_What to work on_
Write out the Billings blog post below word for word, from "Just part of" to "do with theirs.".

_Supplied text_
------------

Just part of getting older. . . .

5/28/2021
Do you know what kind of surgery is a TURP? I thought you did. I got one done to me Tuesday and it was a trip. Far, far easier than I imagined. Should I go into detail? No.
Instead, I’d like to proclaim the beauty of Spring here in Billings, Montana. I was feeling affectionate.
“Do you want to go with me to the landfill?” I asked my spouse.
“You say the sweetest things.”
The Billings Solid Waste Division is impressive. You see, we retired our mattress, opting to use an extra from upstairs to use as our primary. What do I do with the unwanted mattress? I thought about this for — a week — I suppose. Then it came to me: Call a place that sells mattresses and ask them what they do with theirs.
Mattress King at 17th and Grand solicited questions by text on their website, so I asked that way. Was I disappointed when the anonymous texter suggested the landfill? Yes. I didn’t want to believe it. Meanwhile, we loaded the mattress into the back of our van.

------------

_Material supplied_
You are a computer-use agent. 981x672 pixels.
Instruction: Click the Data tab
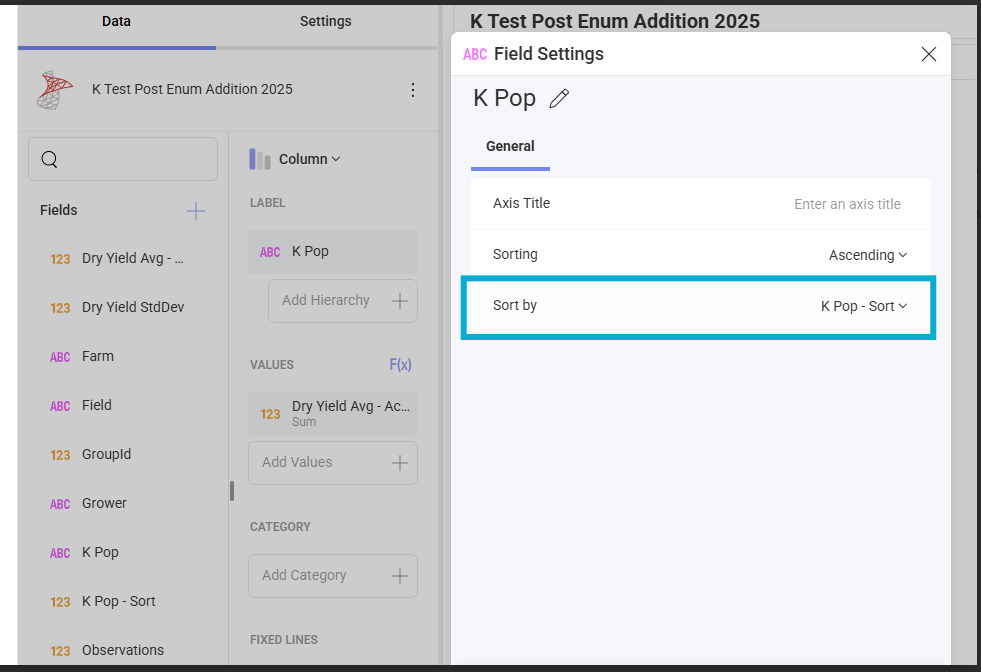pos(116,22)
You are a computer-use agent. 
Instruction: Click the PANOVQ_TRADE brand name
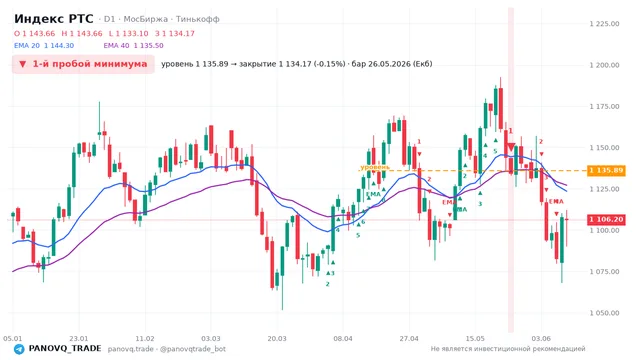[x=65, y=349]
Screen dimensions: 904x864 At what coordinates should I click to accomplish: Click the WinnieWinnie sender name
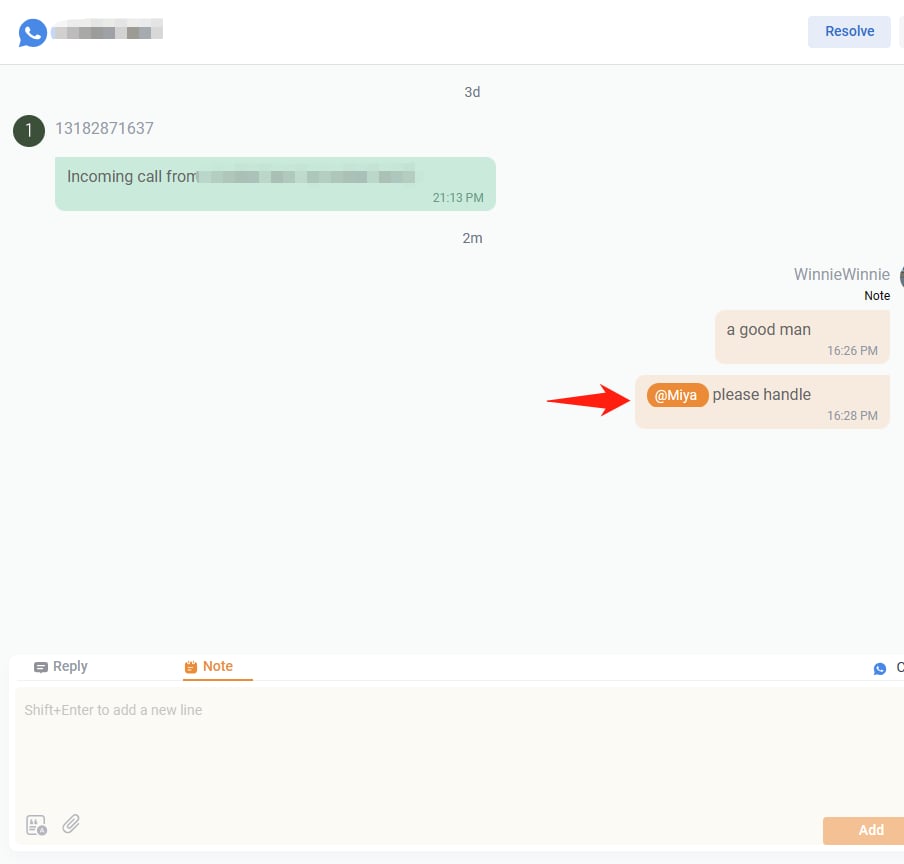[x=841, y=274]
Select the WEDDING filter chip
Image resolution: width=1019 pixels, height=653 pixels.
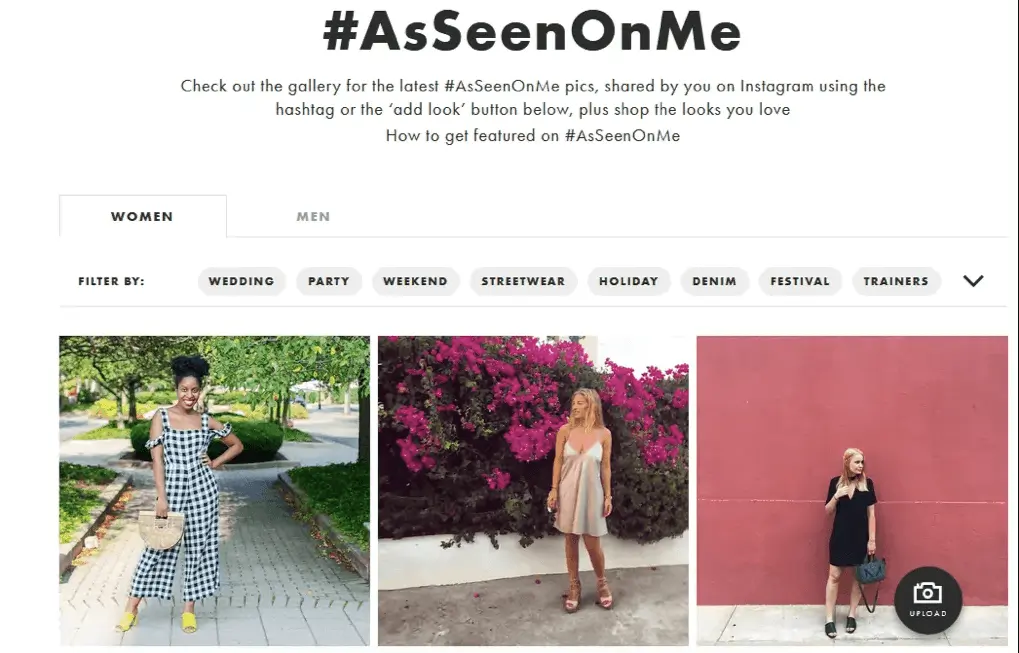pos(241,281)
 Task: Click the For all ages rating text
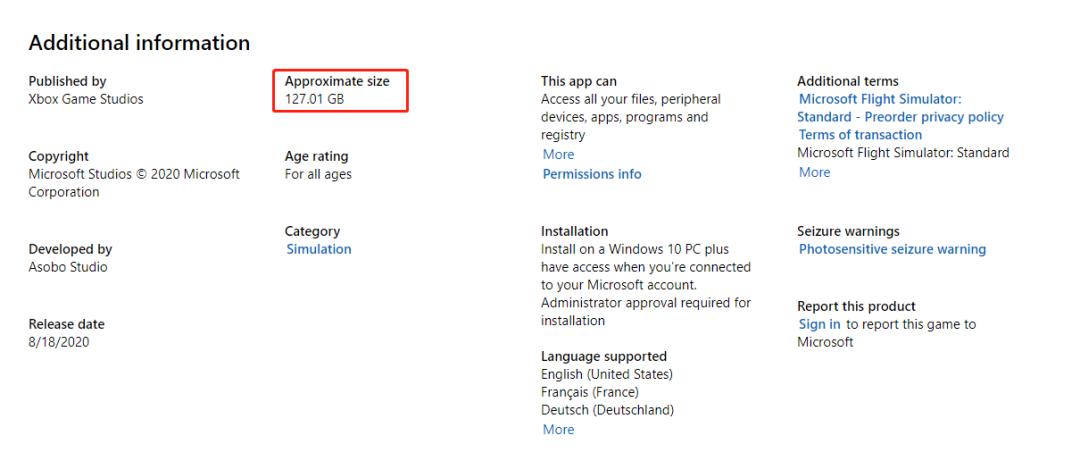(x=318, y=174)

------------

_Solution to the problem_
Just part of getting older. . . .

5/28/2021
Do you know what kind of surgery is a TURP? I thought you did. I got one done to me Tuesday and it was a trip. Far, far easier than I imagined. Should I go into detail? No.
Instead, I’d like to proclaim the beauty of Spring here in Billings, Montana. I was feeling affectionate.
“Do you want to go with me to the landfill?” I asked my spouse.
“You say the sweetest things.”
The Billings Solid Waste Division is impressive. You see, we retired our mattress, opting to use an extra from upstairs to use as our primary. What do I do with the unwanted mattress? I thought about this for — a week — I suppose. Then it came to me: Call a place that sells mattresses and ask them what they do with theirs.